Colorado mom Heather Jensen and Georgia dad, Ross Harris, are bookends for a disturbing trend in this country for parents to de-prioritize or devalue the lives of their kids, leading to brutally careless behavior - such as leaving offspring in hot cars and forgetting about them,
In the case of Harris, it now has emerged that he'd text-messaged six women, sending and receiving explicit texts -- some including nude images -- from work, while his 22-month-old was dying in a burning hot car. Prosecutors, rightly or wrongly have sought to portray Harris as wanting a "child free" life. See e.g.
http://www.cnn.com/2014/07/03/justice/georgia-hot-car-toddler-death/
But irrespective of that, it shows at the very least that Harris didn't put his child's welfare first. If he had, as opposed to subordinating it to his own self-obsessed actions, this abominable incident never would have occurred. From that perspective, one could say Justin Ross Harris really did hanker for a child-free life. What better way to sex- text strange women at will while forgetting (deliberately?) his own duties as dad and husband. Did his wife deserve this? Hell no! She expected much better of this guy than to treat their precious only kid like yesterday's fish wrap.
Then there was Heather Jensen, who Prosecutors claimed carried out a "death sentence" against her two young sons when she locked then in her car on Nov. 27, 2012, while she had went to have unbridled sex with a guy in a car park. The children were said to have spent 90 minutes in the car- with the heat on, and an investigation revealed temperatures could have reached 60 degrees Celsius (113F) . Both boys died from hyperthermia.
Careless? Indeed, but the subtext is that she also obviously harbored a desire for the"'child free" life or she'd not have been so damned negligent. Though the case has also been made that her low IQ (of 76) played a role, it still doesn't exonerate her since many low IQ moms don't exhibit such careless behavior. They have enough sense and perspective to put their child's welfare first. See more here:
http://www.news.com.au/world/mother-heather-jensen-on-trial-for-overheating-deaths-in-car-of-two-young-sons/story-fndir2ev-1226811632404
Both these cases highlight the reasons, mostly wrong, that people have children in this country - since these cases are by no means exceptional or unusual. In each case, it is arguable the culprits should never have had children at all. So why did they? Family pressure? Spousal pressure? Possibly. Then there might also be the lamebrain media talking heads, many of them, who make childless couples feel like freaks. Look no further than Abby Huntsman who in August last year on MSNBC's 'Morning Joe' - asked the author of 'The Childless Life' (related to a TIME special issue that'd just appeared on newsstands):
"Well, how do you go about asking a woman if she's going to have children? Or when she's going to have children? I mean, it's what we do when attending social outings!"

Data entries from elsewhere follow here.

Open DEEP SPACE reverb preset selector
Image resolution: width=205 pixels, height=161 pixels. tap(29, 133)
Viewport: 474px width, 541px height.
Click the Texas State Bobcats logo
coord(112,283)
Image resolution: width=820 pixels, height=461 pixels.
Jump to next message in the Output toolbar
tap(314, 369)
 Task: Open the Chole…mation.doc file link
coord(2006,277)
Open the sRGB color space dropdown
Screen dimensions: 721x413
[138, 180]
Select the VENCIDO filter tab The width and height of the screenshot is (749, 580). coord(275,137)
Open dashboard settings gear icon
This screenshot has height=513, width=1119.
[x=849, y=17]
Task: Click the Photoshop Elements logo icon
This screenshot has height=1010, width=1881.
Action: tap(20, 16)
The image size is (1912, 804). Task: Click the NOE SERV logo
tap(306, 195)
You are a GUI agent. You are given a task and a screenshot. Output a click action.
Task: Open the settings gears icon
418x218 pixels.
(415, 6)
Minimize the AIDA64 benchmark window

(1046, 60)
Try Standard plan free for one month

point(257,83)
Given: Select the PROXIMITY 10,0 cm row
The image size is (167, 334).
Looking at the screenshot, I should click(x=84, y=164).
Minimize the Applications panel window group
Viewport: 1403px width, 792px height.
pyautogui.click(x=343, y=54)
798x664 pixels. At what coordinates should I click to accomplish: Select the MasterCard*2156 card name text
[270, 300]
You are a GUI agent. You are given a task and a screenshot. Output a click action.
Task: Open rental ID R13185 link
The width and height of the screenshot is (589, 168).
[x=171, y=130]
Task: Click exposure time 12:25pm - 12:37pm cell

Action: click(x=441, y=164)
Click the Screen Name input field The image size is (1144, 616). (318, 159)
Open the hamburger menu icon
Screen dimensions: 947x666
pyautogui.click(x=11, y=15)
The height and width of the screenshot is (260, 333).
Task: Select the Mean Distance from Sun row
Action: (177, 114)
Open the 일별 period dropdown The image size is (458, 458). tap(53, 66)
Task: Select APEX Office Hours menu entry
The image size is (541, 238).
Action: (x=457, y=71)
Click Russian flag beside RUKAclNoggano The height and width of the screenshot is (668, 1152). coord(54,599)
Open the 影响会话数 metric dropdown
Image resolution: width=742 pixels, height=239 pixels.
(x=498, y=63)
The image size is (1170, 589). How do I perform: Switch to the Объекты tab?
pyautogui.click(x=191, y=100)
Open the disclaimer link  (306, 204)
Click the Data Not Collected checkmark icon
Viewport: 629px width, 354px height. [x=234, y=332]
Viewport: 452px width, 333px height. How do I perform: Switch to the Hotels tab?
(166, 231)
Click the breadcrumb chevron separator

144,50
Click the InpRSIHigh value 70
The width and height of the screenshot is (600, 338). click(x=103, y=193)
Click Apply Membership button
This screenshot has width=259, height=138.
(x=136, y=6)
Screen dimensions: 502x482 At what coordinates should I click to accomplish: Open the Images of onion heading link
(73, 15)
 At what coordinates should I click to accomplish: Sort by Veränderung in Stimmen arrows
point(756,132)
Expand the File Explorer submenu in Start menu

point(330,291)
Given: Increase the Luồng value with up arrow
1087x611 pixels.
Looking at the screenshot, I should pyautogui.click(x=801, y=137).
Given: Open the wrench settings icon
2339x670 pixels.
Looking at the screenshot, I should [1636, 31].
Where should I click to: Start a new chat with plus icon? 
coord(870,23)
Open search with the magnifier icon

TIME editor Radhika Jones (responsible for the Childfree Life investigation in TIME) had to constrain herself from erupting in mocking laughter. Instead, she put on her most professional air and responded:
"Do we really have to ask such questions? I can understand curiosity but perhaps the best thing is not to ask."
Indeed, they shouldn't be asked at all. Period! The couples making such a decision clearly know they aren't cut out for parenthood. Being childless by choice is a personal matter, but in a nation that not only harbors a cult of motherhood but a cult of child worship that can be like climbing Mt. Everest. What we as a society ought to be doing is making the decision to be really child free - as in CHILD -less, easier, not harder. In this way, parents are less likely to treat their offspring carelessly down the line - as Jensen and Harris did.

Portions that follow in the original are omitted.